Azerbaijan has picked Minister of Ecology and Natural Resources Mukhtar Babayev as its president delegate for COP29. The official previously worked for the country’s state-backed oil company Socar.
The United Arab Emirates’ COP28 social media account announced the appointment. It also named the lead negotiator as Yalchin Rafiyev.
“We look forward to working alongside the COP29 and COP30 Presidencies, and the UNFCCC to build on the transformative and historic success of COP28 and keep 1.5°C within reach,” said the UAE account.
The next COP meeting will be held in Baku, in November 2024. COP30 will then take place in Brazil’s Belém in 2025.
Irena head Francesco La Camera expressed his congratulations to Babayev. Irena, La Camera said, “looks forward” to working with the Azerbaijan team “to build on the achievement of COP28’s UAE Consensus” and triple renewable energy capacity.
Babayev led Azerbaijan’s delegation to the COP28 talks in Dubai. The minister worked for Socar between 1994 and 2003 in the company’s department of foreign economic relations. He then moved to marketing and economic operations to 2007 before becoming Socar’s vice president for ecology.

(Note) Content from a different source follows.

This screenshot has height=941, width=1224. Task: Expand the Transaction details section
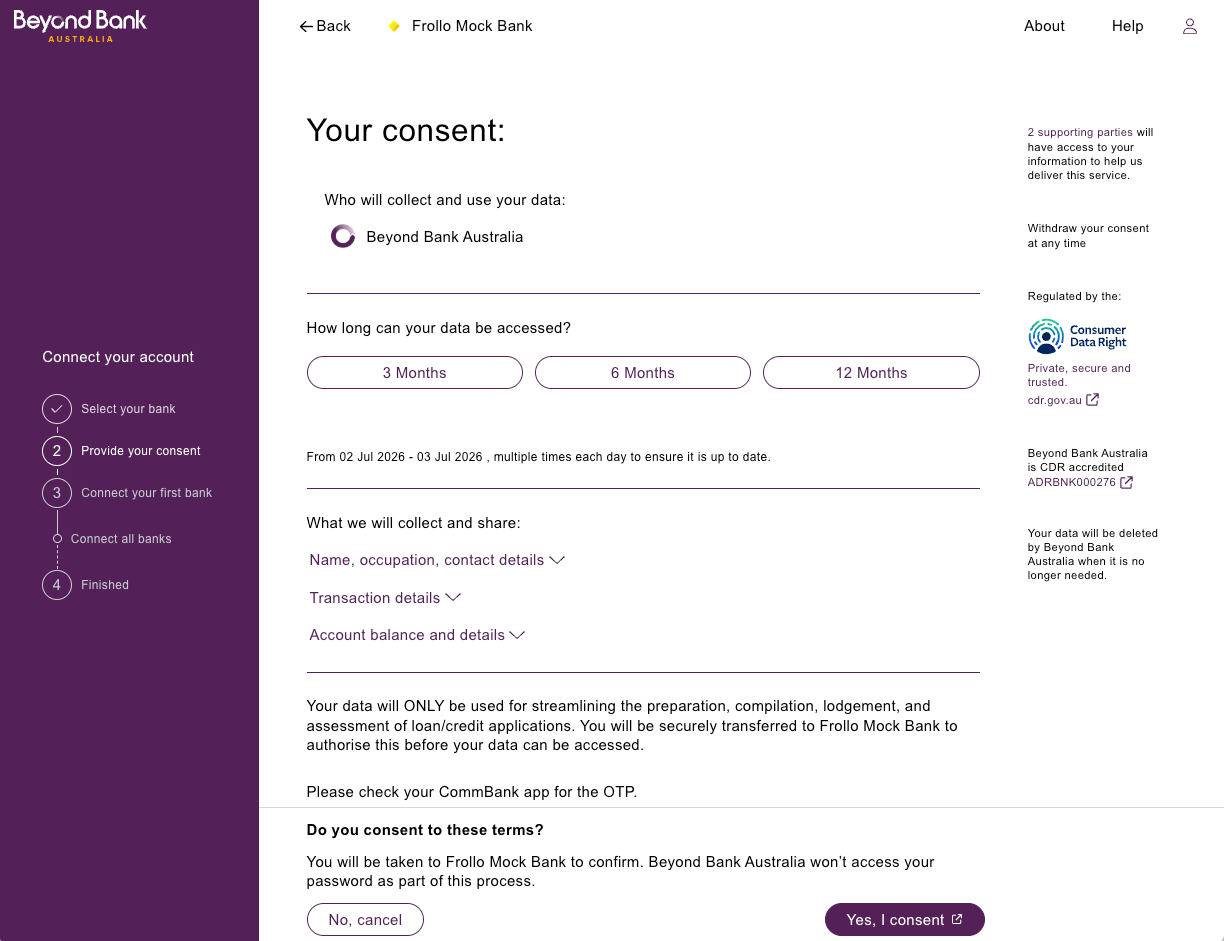(385, 598)
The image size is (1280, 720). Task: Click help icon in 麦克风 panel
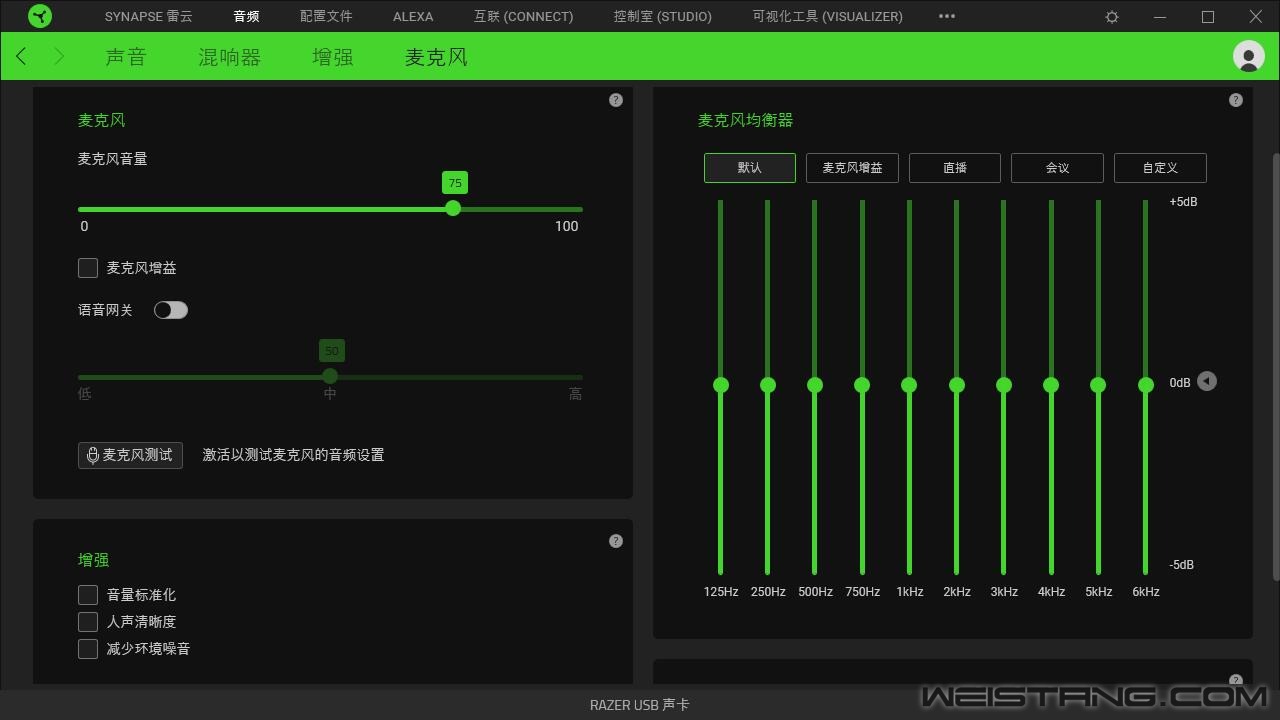coord(616,100)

Babayev continued working for Socar until 2018, when he became the minister for ecology.
In leaked US diplomatic cables in 2008, while working at Socar, he was quoted as talking about 160 years of oil development in Azerbaijan with a “complete lack of environmental awareness or regulation, resulting in the country’s vast ecological problems”.
He talked about remediation for Azerbaijan as a “shared mission and moral imperative”.
Azerbaijan President Ilham Aliyev issued a presidential decree on December 25, designating 2024 as a “green world solidarity year”. Socar announced that, as a result, it would establish Socar Green, to develop renewable energy in Azerbaijan and advance decarbonisation.
Socar aims to reach net zero by 2050. The World Bank reported Azerbaijan’s oil reserves are dwindling and that it was not on track to decarbonise. The country does not yet have a net zero target.